The genetic architecture of cervical length is shared with spontaneous preterm birth risk.

Abstract

Background: Sonographic cervical length is a powerful predictor of maternal risk for spontaneous preterm birth (sPTB). Twin and family studies have established a maternal genetic heritability for sPTB ranging from 13 to 20%, however, there is no corresponding estimate for the heritability of mid-trimester cervical length, or an understanding of how genetic factors contribute to cervical changes across pregnancy.

Methods: This study was based on a prospective longitudinal cohort of (N = 5,160) Black/African American women who underwent serial sonographic examination of the uterine cervix during pregnancy and were genotyped via next-generation low-pass whole genome sequencing.

Results: Bivariate genetic correlations estimated using genome-wide complex trait analysis (GCTA) indicated that a large proportion of the genes influencing cervical change across pregnancy also influenced gestational duration. SNP-level associations were observed near genes involved in the progesterone, estrogen, and insulin signaling pathways.

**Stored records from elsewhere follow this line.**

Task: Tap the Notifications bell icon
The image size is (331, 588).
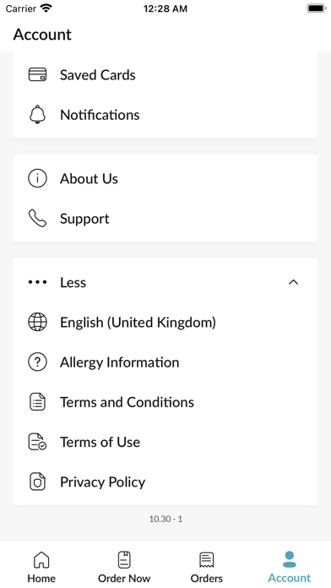Action: (37, 114)
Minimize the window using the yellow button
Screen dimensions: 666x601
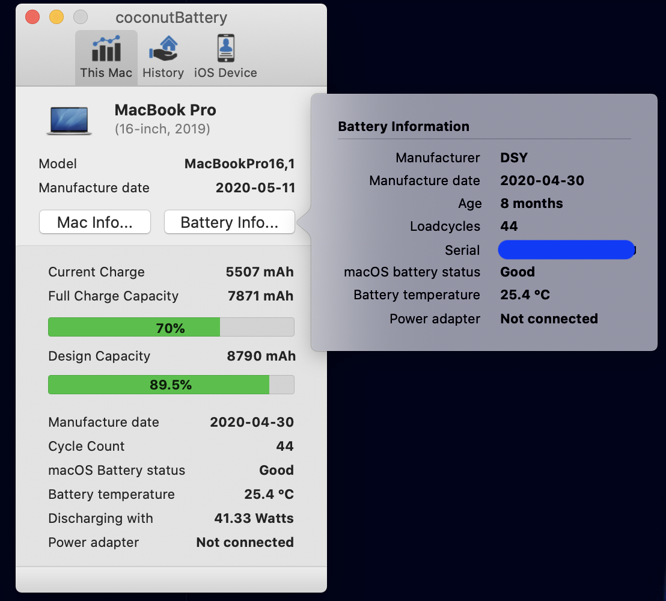click(x=56, y=17)
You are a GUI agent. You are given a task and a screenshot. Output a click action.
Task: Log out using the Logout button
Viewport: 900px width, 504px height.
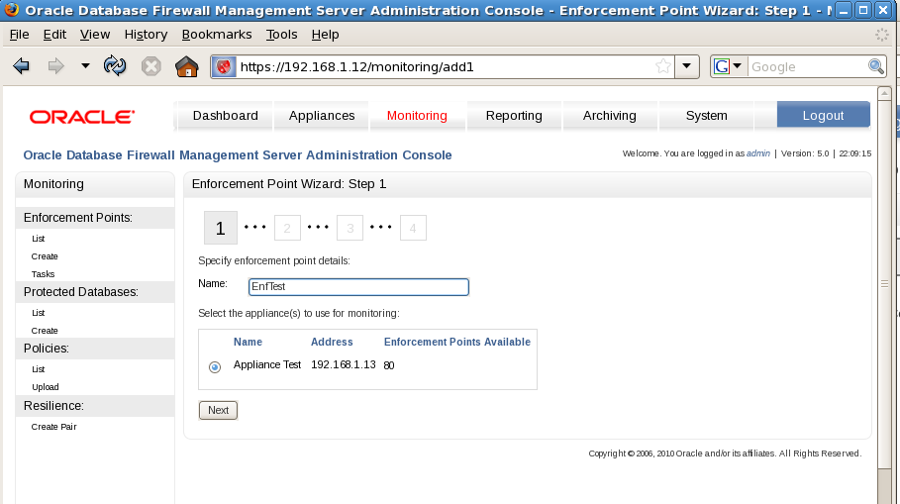point(823,116)
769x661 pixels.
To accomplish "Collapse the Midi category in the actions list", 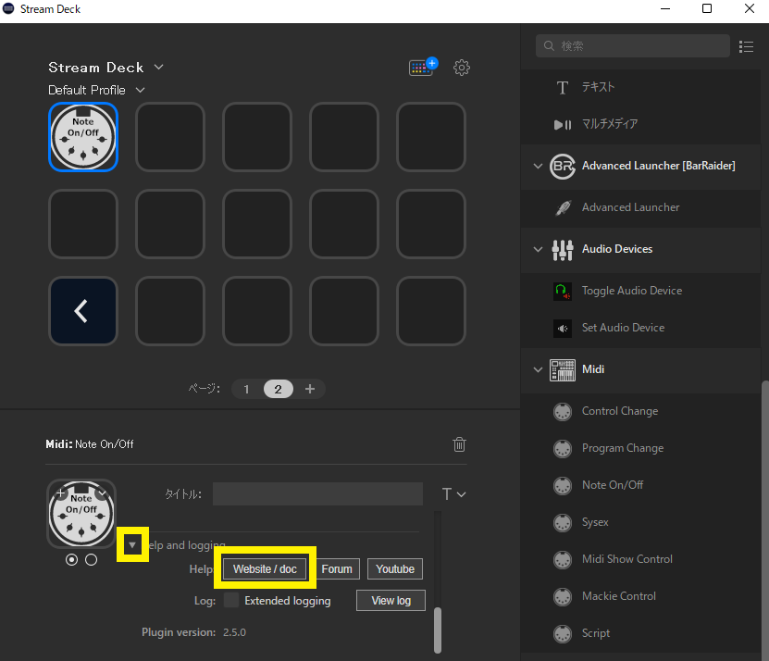I will point(539,369).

Conclusions: These results suggest that a large proportion of genetic loci for preterm birth exert their influence through the process of cervical remodeling. Polygenic profiling of maternal genetic liability to cervical shortening could aid in the development of clinical risk assessment tools to identify high-risk women who may benefit from more frequent cervical length screening and earlier interventions to prevent preterm delivery.